I’ve read several articles and ads in the local papers recently that I’ve found fairly alarming.

One article starts off:

“If you were walking behind Miss _____ (30), you wouldn’t believe that she is 8 months pregnant.”

It then goes on to proclaim:

“That’s how slim she is…”

I pinched myself. How can a pregnant woman look slim? And why would she want to? All the pregnant women I’ve known have quite liked looking pregnant, or so they’ve said. Perhaps they were all lying. I was puzzled.
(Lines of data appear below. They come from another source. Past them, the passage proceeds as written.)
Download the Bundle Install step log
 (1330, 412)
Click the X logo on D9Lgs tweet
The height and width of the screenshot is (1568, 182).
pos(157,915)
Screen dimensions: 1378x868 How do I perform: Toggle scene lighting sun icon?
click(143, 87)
The article goes on to advise pregnant women on the best ways to look as if they’re not actually pregnant. Apparently, in order to avoid looking like you’re pregnant, all you need to do is:

“Pay attention to posture, diet, skincare and comfortable and trendy maternity wear.”
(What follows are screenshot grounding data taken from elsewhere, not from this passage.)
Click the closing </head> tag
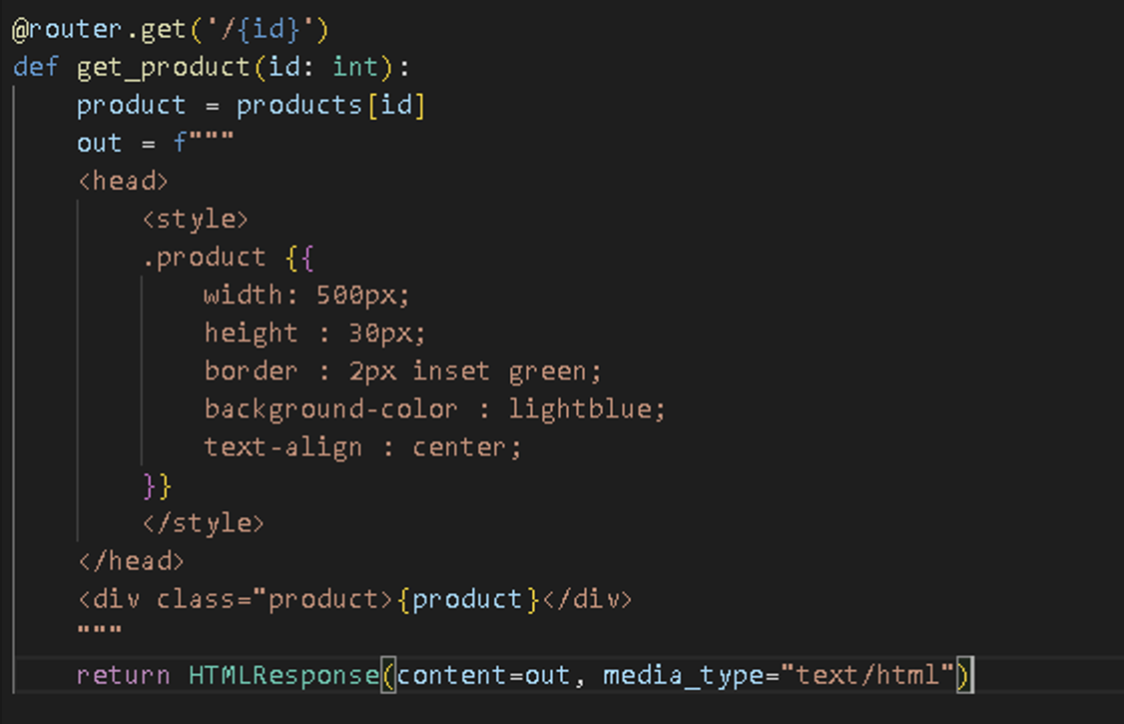The height and width of the screenshot is (724, 1124). pos(130,561)
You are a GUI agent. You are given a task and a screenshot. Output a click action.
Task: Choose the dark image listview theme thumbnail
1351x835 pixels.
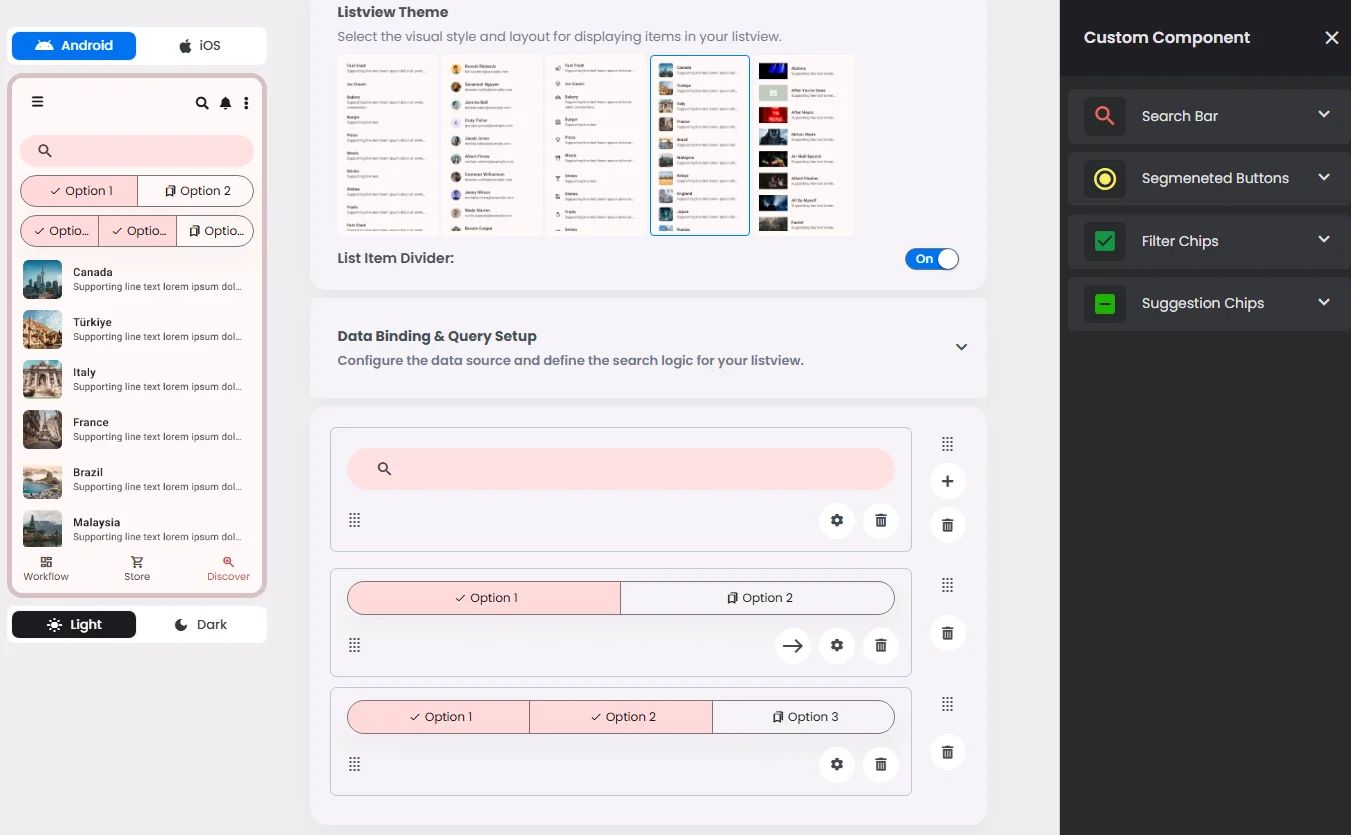804,145
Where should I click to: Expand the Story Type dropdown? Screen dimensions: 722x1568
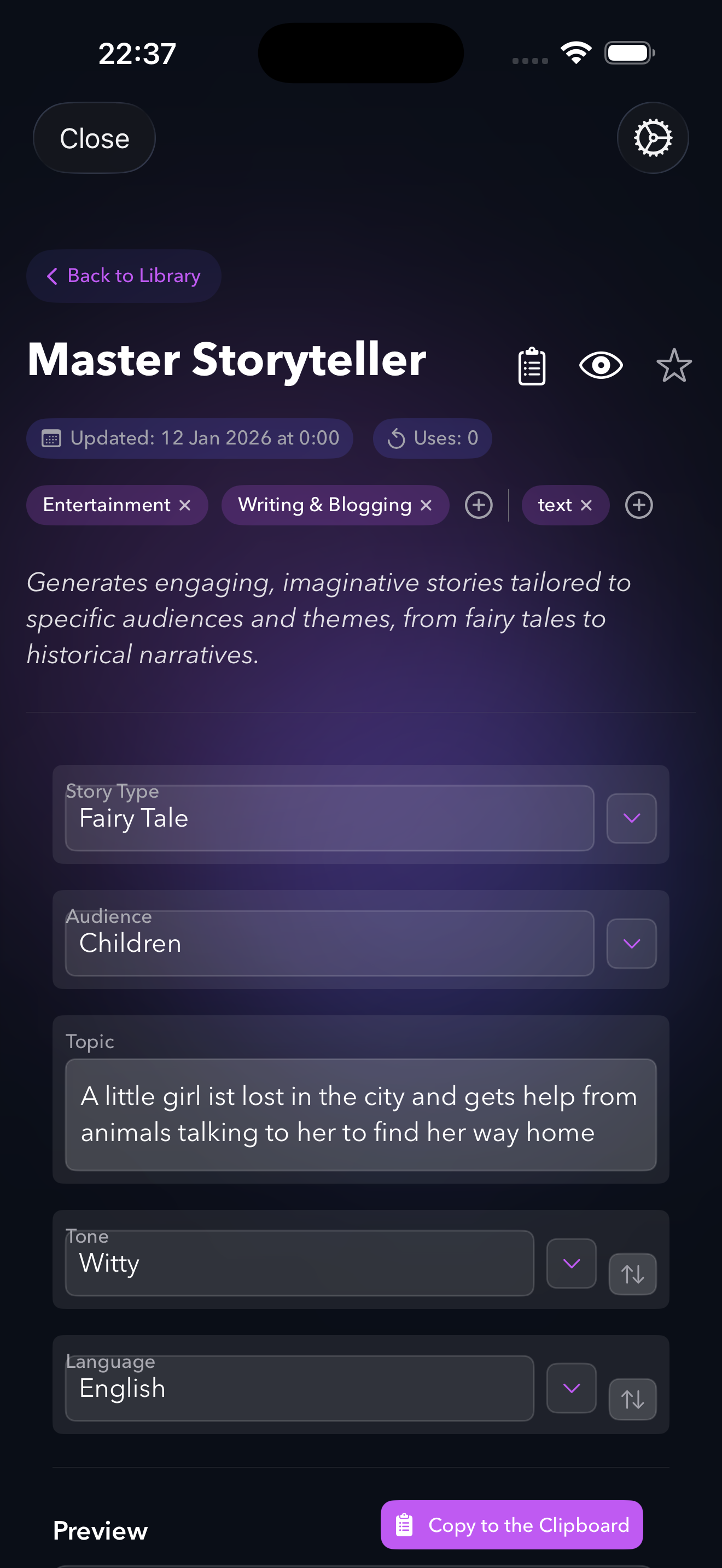coord(631,818)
So, stand up straight, wash your face, don’t shop at Mothercare and don’t “eat for two”.

But I was still bewildered. What’s wrong with looking pregnant if you are? I’m a teacher, so my apparel consists of a tweed jacket with leather elbow patches. If I was a pregnant woman, I’d have a baby inside me, so would look a bit pregnant, and therefore less slim than usual.

Helpfully, the article explained that:

“A little lipstick will brighten the face and mood.”

Of course. Now it all made sense.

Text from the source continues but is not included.